Australia has re-approved a controversial plan for Indian mining conglomerate Adani to build one of the largest coal mines in the world. The mine has come under intense criticism from environmental groups.
Australia's environment minister, Greg Hunt, said on Thursday that the multi-billion dollar coal mining project would face "36 of the strictest conditions in Australian history." However, environmental groups vowed to continue opposition over a what they called a "complete disaster" for the climate and Great Barrier Reef.
Hunt said the court's concerns had been addressed through "rigorous conditions" to protect the two threatened species, as well as off-set measures for other environmental impacts.

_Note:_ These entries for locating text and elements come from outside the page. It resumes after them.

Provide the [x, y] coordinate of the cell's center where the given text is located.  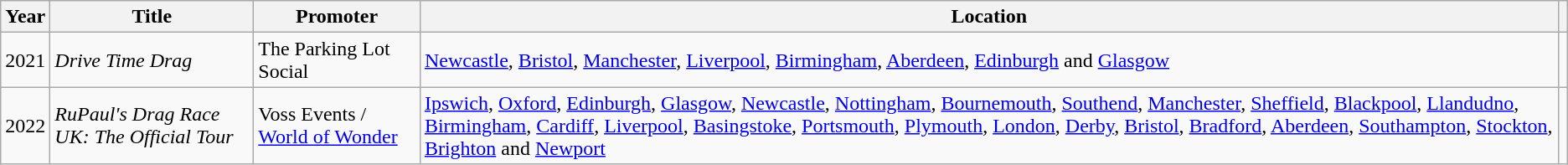
2021 [25, 60]
Location [988, 17]
Year [25, 17]
Drive Time Drag [152, 60]
2022 [25, 126]
The Parking Lot Social [337, 60]
Voss Events / World of Wonder [337, 126]
Title [152, 17]
Promoter [337, 17]
Newcastle, Bristol, Manchester, Liverpool, Birmingham, Aberdeen, Edinburgh and Glasgow [988, 60]
RuPaul's Drag Race UK: The Official Tour [152, 126]
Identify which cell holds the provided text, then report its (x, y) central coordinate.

The conditions include Adani implementing advice from an independent scientific committee, protecting the southern black throated finch's habitat and monitoring ground water in the Doongmabulla Springs.
Another 643,000 euro ($736,000) will be provided over 10 years for conservation research in the Galilee Basin, where the mine will be located.
"These measures must be approved by myself before mining can start," Hunt said, adding he had authority to revoke the approval and impose penalties if conditions are violated.
The Mackay Conservation Group, which filed the case in the Federal Court, said Hunt's approval "risks threatened species, precious groundwater, the global climate and taxpayers' money."
The conservation group said the new conditions did not address the impacts of the mine that "can't be offset."
The 28,000 hectare mine, which includes a rail link and port projects, would create 10,000 direct and indirect jobs and 14.1 billion euros in taxes and royalties, according to Adani. Those numbers have been challenged by those opposed to the mine.
"This project means more dredging in the Great Barrier Reef, more ships through its waters and more carbon emissions," Greenpeace campaigner Shani Tiger said.
Adani welcomed Thursday's decision, but could still face a number of legal and bureaucratic hurdles as environmental groups vow to continue the legal fight. It has struggled for five years to get approval.
There remain questions over funding the 10.6-billion-euro project, which would produce 60 million tons of coal per year.
British bank Standard Chartered, the Commonwealth Bank of Australia and other major US and European banks have said they will not fund the project due to environmental concerns.